The naval buildup follows international alarm at a recent surge of Russian land forces near the border with Ukraine and in Crimea, annexed by Russia in 2014.

Tens of thousands of Russian troops, backed by armored columns, were spotted heading towards eastern Ukraine, where Russian-backed rebels have been fighting a grinding separatist war with government forces in which thousands have died.

Ukrainian President Volodymyr Zelensky gave CNN unprecedented access last month when he went to the most forward positions in a show of support for his frontline troops.

The Kremlin also said the troop movements were “military drills,” eventually announcing a drawdown of forces late last month, although US officials say it is unclear how many Russian troops have been pulled back.

US Pentagon spokesperson John Kirby said on Monday there were “still quite a few” Russian forces along the border with Ukraine, and in Crimea.

US Secretary of State Antony Blinken will be in Kiev this week to meet his Ukrainian counterpart and Zelensky. The State Department says he intends to “reaffirm” US support for Ukraine in “the face of Russia’s ongoing aggression.”

Ukraine asserts that aggression now violates international law by restricting access to the Sea of Azov, which Russia and Ukraine agreed to share in a 2003 agreement.

Ukrainian officials say commercial shipping along a key route to the east is facing additional checks and delays, but Russia insists the traffic is not banned.

This is not the first time Russia has exerted its naval power toward Ukraine. In 2018, the Russian coast guard rammed a Ukrainian tugboat in the area. Russian ships fired on Ukrainian naval vessels, seizing three and detaining 24 sailors. Both sides accused the other of violating the laws of the sea.

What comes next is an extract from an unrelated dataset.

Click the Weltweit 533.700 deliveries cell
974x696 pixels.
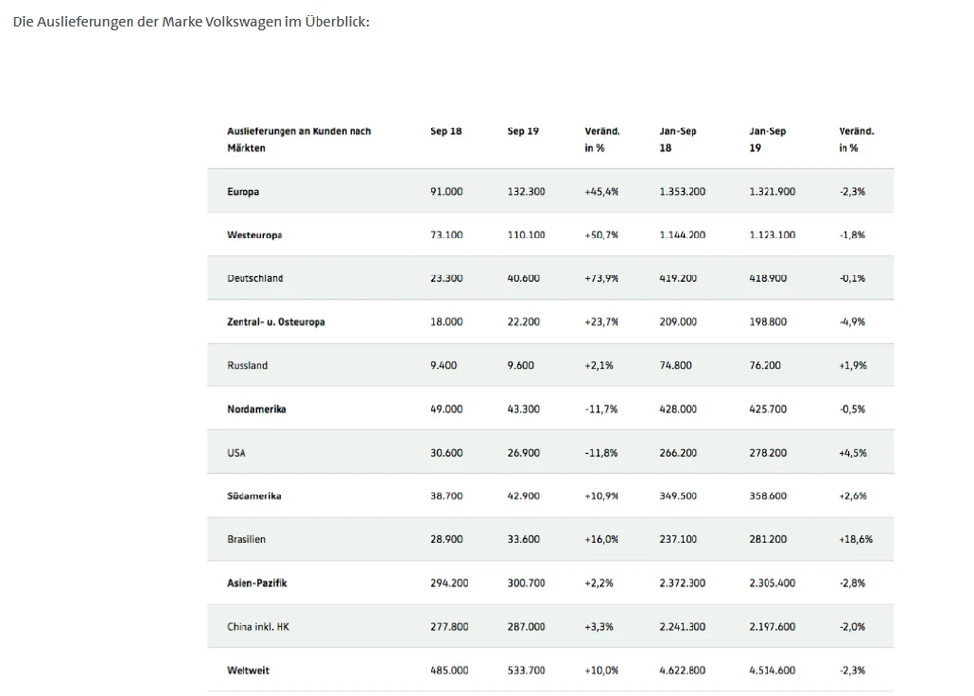coord(527,670)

American ships have been challenged too. Earlier this year, a low pass by a Russian warplane in the Black Sea was witnessed from the deck of US destroyer USS Donald Cook.

‘Creeping occupation’

The tension on the choppy waters of the Sea of Azov is visible on land too. In Mariupol, a dozen Ukrainian marines, dressed in combat fatigues and balaclavas, practice maneuvers, patrolling the harbor with their rifles at the ready, conducting what they say are anti-sabotage drills.

Ukrainian naval officials say they have no choice but to plan for a possible Russian assault and that more ground forces are on standby to be deployed in the event of an attack.

They already call Russian action on the Sea of Azov a “creeping occupation” of the region.

“Russian ships increasingly behave aggressively, entering forbidden areas, or places where they should have permission from the Ukrainian authorities,” says Levitskiy, the patrol boat commander.

After the Ukrainian coastguard vessel was warned by the Russian ship about getting too close, CNN asked him what would happen if we didn’t turn back. The helmsman shouted, “it would be very dangerous.”

Levitskiy looked at him disapprovingly and demurred, saying only, “it may not be good.”